The lines from the first line of the entries through the line containing "Click the Подробно" are to be repeated exactly, with both of those lines included.

#### ENTRIES SHOWN:
- Opening Delimiter -

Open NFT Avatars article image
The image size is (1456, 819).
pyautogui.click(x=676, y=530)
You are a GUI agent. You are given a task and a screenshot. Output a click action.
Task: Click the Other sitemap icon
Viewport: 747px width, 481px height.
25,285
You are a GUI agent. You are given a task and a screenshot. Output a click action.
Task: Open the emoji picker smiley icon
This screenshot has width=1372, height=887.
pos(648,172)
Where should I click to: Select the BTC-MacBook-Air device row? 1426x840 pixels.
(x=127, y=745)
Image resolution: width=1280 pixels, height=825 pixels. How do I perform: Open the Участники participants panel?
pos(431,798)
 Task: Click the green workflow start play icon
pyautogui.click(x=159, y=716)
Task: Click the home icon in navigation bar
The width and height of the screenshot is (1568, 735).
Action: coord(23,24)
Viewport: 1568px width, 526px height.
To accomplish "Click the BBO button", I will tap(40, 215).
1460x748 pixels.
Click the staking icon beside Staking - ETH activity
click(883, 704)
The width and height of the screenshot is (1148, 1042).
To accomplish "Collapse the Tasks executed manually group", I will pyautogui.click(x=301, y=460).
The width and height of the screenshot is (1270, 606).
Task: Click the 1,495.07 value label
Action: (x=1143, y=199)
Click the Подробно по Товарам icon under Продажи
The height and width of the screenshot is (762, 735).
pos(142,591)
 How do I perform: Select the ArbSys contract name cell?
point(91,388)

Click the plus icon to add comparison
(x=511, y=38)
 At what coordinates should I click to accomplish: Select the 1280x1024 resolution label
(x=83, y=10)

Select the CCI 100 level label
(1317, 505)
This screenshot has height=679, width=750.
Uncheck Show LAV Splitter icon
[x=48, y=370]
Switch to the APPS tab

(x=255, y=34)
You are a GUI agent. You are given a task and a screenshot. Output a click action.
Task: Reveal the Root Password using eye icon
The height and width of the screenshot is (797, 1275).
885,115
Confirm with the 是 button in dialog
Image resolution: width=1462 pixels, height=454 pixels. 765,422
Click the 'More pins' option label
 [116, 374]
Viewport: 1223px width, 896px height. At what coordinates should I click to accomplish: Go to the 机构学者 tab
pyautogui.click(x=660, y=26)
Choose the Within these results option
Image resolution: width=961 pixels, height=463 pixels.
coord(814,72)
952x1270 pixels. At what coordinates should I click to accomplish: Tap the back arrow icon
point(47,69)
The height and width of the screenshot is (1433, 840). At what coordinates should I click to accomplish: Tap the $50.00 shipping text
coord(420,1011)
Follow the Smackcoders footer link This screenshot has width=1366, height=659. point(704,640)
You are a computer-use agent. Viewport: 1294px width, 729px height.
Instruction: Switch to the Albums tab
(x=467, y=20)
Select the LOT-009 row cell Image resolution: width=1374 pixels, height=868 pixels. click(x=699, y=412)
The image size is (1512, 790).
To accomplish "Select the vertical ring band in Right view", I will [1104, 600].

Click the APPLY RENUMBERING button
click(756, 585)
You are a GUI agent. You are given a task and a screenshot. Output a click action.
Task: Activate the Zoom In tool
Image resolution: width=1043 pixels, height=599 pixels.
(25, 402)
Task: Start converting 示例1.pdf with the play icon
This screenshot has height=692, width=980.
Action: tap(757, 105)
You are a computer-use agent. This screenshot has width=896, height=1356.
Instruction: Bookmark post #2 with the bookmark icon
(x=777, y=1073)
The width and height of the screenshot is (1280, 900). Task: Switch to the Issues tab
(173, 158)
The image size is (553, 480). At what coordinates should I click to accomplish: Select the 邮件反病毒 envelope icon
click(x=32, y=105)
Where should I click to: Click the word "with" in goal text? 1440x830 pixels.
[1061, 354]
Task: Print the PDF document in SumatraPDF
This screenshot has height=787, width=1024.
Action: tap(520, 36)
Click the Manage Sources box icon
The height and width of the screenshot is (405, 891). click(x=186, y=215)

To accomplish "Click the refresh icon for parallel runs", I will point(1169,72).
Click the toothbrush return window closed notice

- Closing Delimiter -

#### OUTPUT OF THE EXERCISE:
Open NFT Avatars article image
The image size is (1456, 819).
pyautogui.click(x=676, y=530)
You are a GUI agent. You are given a task and a screenshot. Output a click action.
Task: Click the Other sitemap icon
Viewport: 747px width, 481px height.
25,285
You are a GUI agent. You are given a task and a screenshot. Output a click action.
Task: Open the emoji picker smiley icon
This screenshot has width=1372, height=887.
pos(648,172)
Where should I click to: Select the BTC-MacBook-Air device row? 1426x840 pixels.
(x=127, y=745)
Image resolution: width=1280 pixels, height=825 pixels. How do I perform: Open the Участники participants panel?
pos(431,798)
 Task: Click the green workflow start play icon
pyautogui.click(x=159, y=716)
Task: Click the home icon in navigation bar
The width and height of the screenshot is (1568, 735).
Action: coord(23,24)
Viewport: 1568px width, 526px height.
To accomplish "Click the BBO button", I will tap(40, 215).
1460x748 pixels.
Click the staking icon beside Staking - ETH activity
click(883, 704)
The width and height of the screenshot is (1148, 1042).
To accomplish "Collapse the Tasks executed manually group", I will pyautogui.click(x=301, y=460).
The width and height of the screenshot is (1270, 606).
Task: Click the 1,495.07 value label
Action: (x=1143, y=199)
Click the Подробно по Товарам icon under Продажи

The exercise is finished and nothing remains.